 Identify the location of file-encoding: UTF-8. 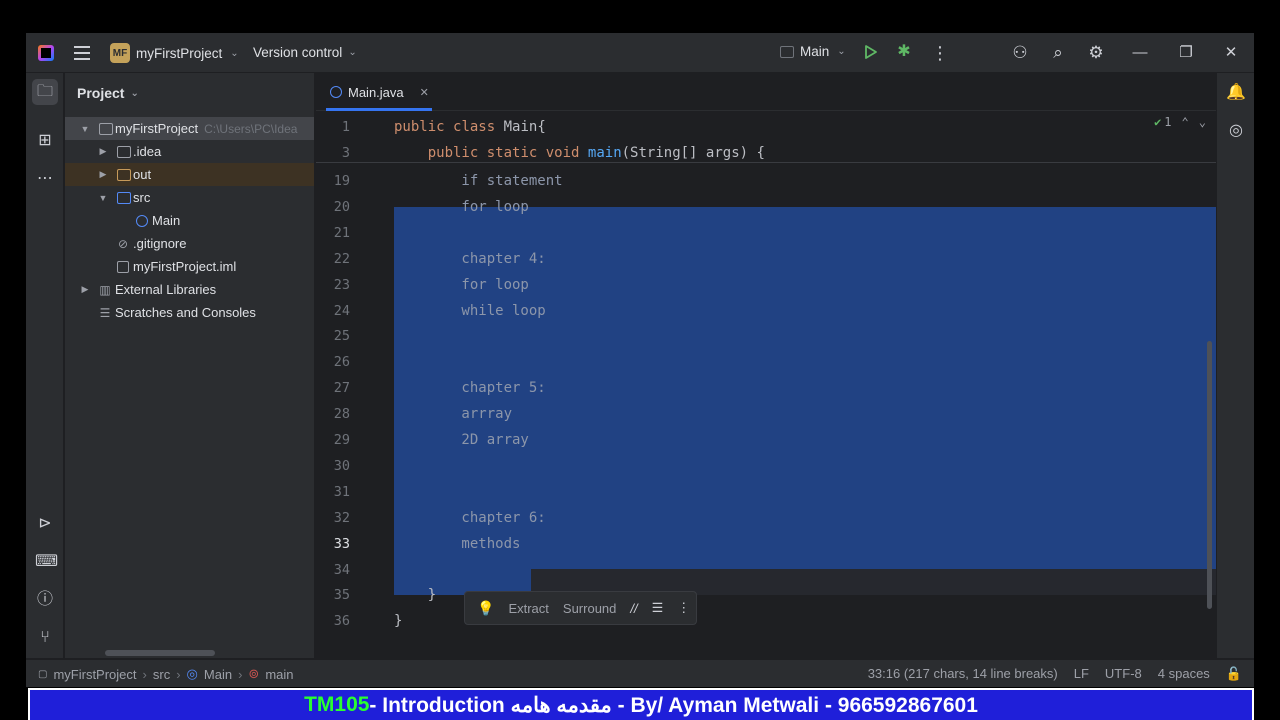
(1124, 674).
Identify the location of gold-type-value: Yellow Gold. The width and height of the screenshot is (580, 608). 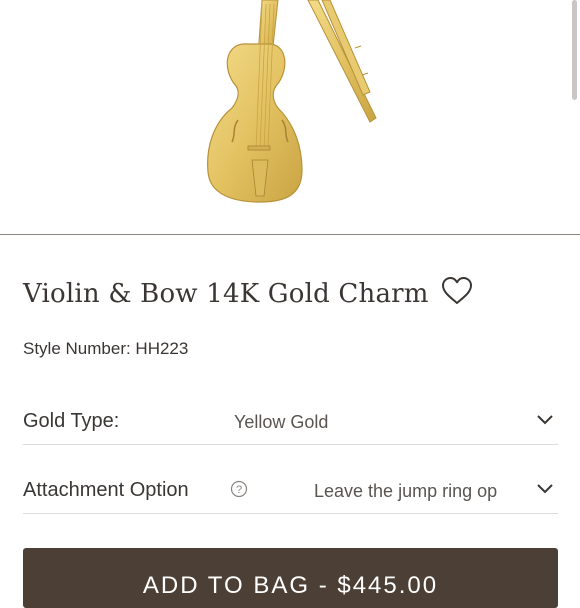
(281, 422).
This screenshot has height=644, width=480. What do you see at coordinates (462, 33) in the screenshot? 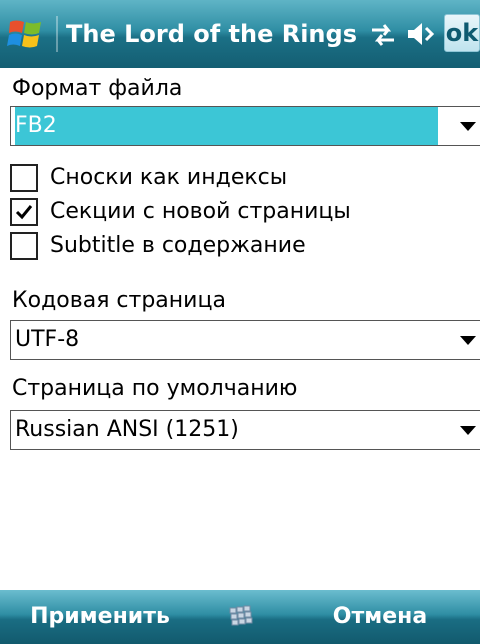
I see `ok-button: ok` at bounding box center [462, 33].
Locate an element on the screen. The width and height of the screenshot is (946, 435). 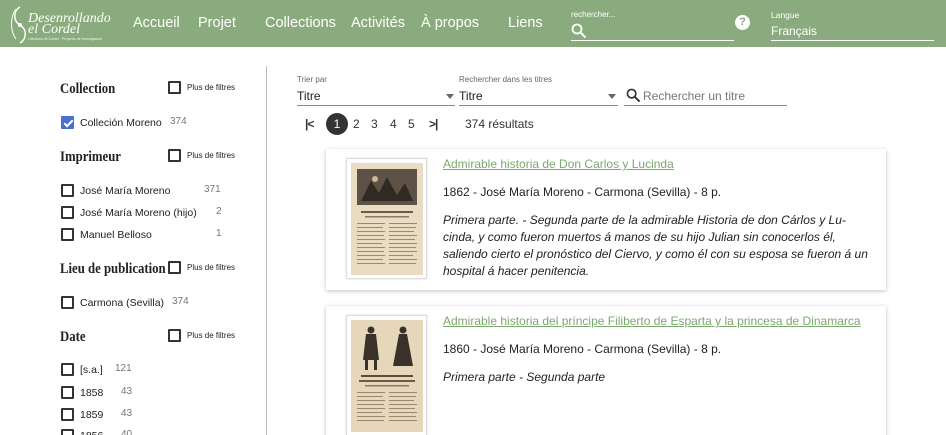
facet-item: 1859 is located at coordinates (82, 414).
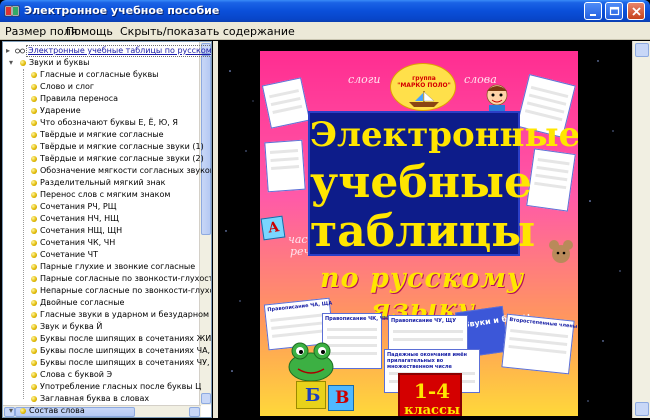 This screenshot has height=420, width=650. What do you see at coordinates (101, 63) in the screenshot?
I see `tree-section-item: ▾ Звуки и буквы` at bounding box center [101, 63].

######

▶ Zur Aufgabe
Wiederholen Sie sämtliche Einträge oben Zeile für Zeile unverändert. Lassen Sie die Bilder dabei weg.

▶ Antwort zur Aufgabe
 Identify the location of file-encoding: UTF-8. 
(1124, 674).
Identify the location of gold-type-value: Yellow Gold. The width and height of the screenshot is (580, 608). 
(281, 422).
This screenshot has height=644, width=480. What do you see at coordinates (462, 33) in the screenshot? 
I see `ok-button: ok` at bounding box center [462, 33].
Locate an element on the screen. The width and height of the screenshot is (946, 435). 
facet-item: 1859 is located at coordinates (82, 414).
 This screenshot has height=420, width=650. What do you see at coordinates (101, 63) in the screenshot?
I see `tree-section-item: ▾ Звуки и буквы` at bounding box center [101, 63].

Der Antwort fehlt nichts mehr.